Com relação à taxa de inflação estamos diante de fatos que podem levar a um choque de “oferta”, que se somará à inflação reprimida pelo controle dos preços e aos estímulos fiscais que a fizeram namorar o limite superior de tolerância da “meta” (6,5%). Essa existe exatamente para acomodar os efeitos secundários de tais choques quando eles ocorrem.

Não estamos, entretanto, sob a ameaça de uma perda de controle da taxa de inflação. Estamos numa situação desconfortável: tendo abusado no uso do limite de tolerância para acomodar aumentos de preços, ao mesmo tempo em que acumulávamos alguma inflação reprimida, não há espaço livre para enfrentar um novo choque.

O sistema de metas inflacionárias exige, para seu bom funcionamento, que a sociedade tenha uma expectativa de inflação bem ancorada e um Banco Central autônomo que, com manobras modestas e cuidadosas da taxa de juro real de longo prazo, controle rapidamente um excesso de demanda global, ou compense as pressões secundárias de um choque de oferta.

Uma expectativa de inflação estável e reconhecida pelos agentes econômicos tem vantagens políticas consideráveis.

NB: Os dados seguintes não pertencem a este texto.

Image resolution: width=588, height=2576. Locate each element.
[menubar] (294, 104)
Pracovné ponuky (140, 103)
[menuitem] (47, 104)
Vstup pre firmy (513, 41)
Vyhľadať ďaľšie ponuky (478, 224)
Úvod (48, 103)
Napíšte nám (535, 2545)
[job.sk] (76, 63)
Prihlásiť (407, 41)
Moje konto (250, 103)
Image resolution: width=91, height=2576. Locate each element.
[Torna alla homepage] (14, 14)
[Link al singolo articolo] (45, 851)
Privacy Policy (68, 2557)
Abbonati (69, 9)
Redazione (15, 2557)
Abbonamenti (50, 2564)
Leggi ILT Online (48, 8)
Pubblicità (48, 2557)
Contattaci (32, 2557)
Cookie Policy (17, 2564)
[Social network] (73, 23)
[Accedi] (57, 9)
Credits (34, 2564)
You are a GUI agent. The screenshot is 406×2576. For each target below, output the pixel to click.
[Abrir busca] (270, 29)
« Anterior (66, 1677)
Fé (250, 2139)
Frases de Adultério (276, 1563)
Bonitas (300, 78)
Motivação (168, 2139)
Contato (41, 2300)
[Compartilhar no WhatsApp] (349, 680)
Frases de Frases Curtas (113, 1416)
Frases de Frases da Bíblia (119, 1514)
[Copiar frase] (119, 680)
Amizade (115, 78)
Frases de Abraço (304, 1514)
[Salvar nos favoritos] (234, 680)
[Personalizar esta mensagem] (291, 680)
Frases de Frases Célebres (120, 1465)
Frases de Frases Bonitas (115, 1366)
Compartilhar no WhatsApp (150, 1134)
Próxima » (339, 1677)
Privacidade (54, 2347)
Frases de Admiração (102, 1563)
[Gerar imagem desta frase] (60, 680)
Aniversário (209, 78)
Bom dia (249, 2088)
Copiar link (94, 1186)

Elimina as incertezas sobre a taxa de inflação futura na disputa do excedente entre o lucro real e o salário real que, institucionalizada, é instrumento fundamental do processo civilizatório.

É fato conhecido que o Brasil nunca estabilizou a expectativa de inflação nos 4,5% da meta. De 2000 a 2013, a taxa média registrada de inflação foi de 6,5%. Há muitas explicações para essa persistência. Recentemente, o FMI publicou um artigo (Roache, S.X., “Inflation Persistence in Brazil – A Cross Country Comparison”, WP/14/55, April 2014) com uma engenhosa modelagem e uma econometria que não pode distinguir claramente correlação de regressão e de causalidade. Ele sugere uma forte assimetria sobre as “expectativas” dos movimentos de alta e baixa da inflação realizada. Vale a pena lê-lo.

Como aperitivo, vai aqui sua conclusão. “A alta persistente da expectativa inflacionária entre 2002 e 2013 pode ter duas explicações: ou ela é produto de um laxismo do Banco Central em enfrentar as ondas secundárias dos choques de oferta ou, alternativamente, ela pode ser produto do sistema de indexação ainda não eliminado. Infelizmente, os resultados não permitem uma opinião conclusiva, o que é comum na econometria.”

Hoje, de acordo com levantamentos críveis, 2/3 dos brasileiros pensam que a taxa de inflação vai subir, a despeito de estar rodando perto do limite de tolerância em torno da meta fixada pelo próprio governo (4,5%). Deveria ser evidente que ela não voltará à meta apenas com o Banco Central manipulando a taxa de juros real, porque isso implicaria um custo social inaceitável: reduzir ainda mais o já magro crescimento e criar um nível de desemprego suficiente para corrigir os excessos salariais.

Isso não significa aceitar um laxismo monetário. Significa que mesmo a melhor política econômica, em benefício de seus resultados, tem de submeter-se à razoabilidade política. Nas restrições institucionais que construímos, a política monetária é necessária, mas não pode ser suficiente.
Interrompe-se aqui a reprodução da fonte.